The second article, by the Overcoming COVID-19 Investigators, described 186 patients with COVID-19 in 26 states, excluding cases described in the New York State article. Surprisingly, the children described in this study had more organ failure than the children described in New York. It may be that physicians in New York hospitals, who were treating COVID-19 on a daily basis, were better able to identify milder cases of MIS-C which may have gone unidentified in areas that then had lower rates of COVID-19. The second study also had fewer cases of MIS-C among Black, non-Hispanic children, possibly reflecting demographic differences between New York and the states in this study. As in the New York study, cases of MIS-C peaked about a month after cases of COVID-19.
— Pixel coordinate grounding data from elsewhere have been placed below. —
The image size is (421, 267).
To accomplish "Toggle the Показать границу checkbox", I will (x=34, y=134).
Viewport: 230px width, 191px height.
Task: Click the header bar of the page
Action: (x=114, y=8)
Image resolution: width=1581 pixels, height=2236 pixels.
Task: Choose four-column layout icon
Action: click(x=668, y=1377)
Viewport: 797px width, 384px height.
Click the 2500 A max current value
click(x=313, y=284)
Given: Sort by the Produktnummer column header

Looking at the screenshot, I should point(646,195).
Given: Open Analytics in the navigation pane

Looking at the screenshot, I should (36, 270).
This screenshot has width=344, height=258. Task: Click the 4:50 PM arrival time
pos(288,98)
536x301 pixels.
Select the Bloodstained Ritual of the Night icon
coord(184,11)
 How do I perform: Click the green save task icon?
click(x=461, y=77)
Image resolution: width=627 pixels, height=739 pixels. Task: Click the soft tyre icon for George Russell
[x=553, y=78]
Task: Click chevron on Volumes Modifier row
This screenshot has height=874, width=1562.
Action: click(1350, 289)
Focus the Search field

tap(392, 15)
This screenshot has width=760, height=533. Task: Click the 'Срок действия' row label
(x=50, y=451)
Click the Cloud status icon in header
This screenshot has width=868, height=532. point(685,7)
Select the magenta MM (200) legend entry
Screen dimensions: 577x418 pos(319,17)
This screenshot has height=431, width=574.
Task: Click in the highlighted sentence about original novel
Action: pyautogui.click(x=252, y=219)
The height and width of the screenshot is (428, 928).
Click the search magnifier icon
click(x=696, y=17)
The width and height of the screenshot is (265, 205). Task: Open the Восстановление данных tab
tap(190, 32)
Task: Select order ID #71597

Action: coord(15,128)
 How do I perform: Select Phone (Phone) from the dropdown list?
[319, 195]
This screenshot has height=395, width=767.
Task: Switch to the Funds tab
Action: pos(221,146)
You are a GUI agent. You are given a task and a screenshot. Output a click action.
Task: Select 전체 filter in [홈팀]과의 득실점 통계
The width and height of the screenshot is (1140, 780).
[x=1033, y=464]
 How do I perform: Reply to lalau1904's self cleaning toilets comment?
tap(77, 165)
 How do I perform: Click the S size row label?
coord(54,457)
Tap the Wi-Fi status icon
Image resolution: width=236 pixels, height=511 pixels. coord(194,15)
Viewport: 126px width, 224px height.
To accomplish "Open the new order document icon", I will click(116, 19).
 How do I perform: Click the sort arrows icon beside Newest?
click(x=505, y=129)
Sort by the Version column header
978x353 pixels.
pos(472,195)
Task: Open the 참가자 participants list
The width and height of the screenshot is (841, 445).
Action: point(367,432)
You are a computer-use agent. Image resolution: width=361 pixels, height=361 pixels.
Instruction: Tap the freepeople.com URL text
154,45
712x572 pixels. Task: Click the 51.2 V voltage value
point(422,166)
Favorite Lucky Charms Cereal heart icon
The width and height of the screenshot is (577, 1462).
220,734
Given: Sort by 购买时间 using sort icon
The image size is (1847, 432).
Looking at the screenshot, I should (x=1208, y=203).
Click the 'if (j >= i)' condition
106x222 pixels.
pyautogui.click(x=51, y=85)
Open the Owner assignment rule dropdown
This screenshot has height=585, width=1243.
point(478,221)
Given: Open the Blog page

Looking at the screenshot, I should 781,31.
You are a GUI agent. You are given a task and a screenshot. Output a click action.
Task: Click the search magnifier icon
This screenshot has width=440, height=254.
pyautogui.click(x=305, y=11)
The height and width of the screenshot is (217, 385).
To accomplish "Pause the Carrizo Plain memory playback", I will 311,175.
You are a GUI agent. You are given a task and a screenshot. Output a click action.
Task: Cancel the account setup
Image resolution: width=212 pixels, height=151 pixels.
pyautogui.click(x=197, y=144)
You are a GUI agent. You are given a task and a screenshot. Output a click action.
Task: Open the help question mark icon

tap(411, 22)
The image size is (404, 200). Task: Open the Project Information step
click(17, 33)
These studies shed new light on MIS-C, but many questions remain to be answered. The delayed peak and signs of inflammation in affected children suggest that MIS-C may be an abnormal immune response to COVID-19 recovery. This raises troubling concerns as to whether COVID-19 vaccines might cause similar side effects in children. I would hope that vaccine developers would include children in Phase 3 clinical trials of potential COVID-19 vaccines in order to identify their safety and rates of side effects in children.

It’s also unclear whether adults also develop a delayed inflammatory response to COVID-19. So far, most of the publications summarizing COVID-19 has focused on the initial infection; it will be important to better describe late and long-term effects of COVID-19 in all ages.

Finally, it’s important to remember that older adults and people with certain chronic conditions are still at higher risk for severe COVID-19. And most children with COVID-19 do appear to have a milder course. But as we look ahead to the fall and potential school reopenings, it’s important to keep in mind that some children may have very severe, even deadly complications of COVID-19. We need to vigilantly protect everyone against COVID-19, not only the higher risk groups.

For now, the best advice I can give you is the same advice I’ve been giving you all along: wash your hands frequently and teach your kids to wash theirs, stay six feet away from other people, clean surfaces daily and wear face masks in public. In addition, call your child’s doctor immediately if he or she develops fever, rash, red eyes or abdominal pain as these may be signs of a serious medical condition.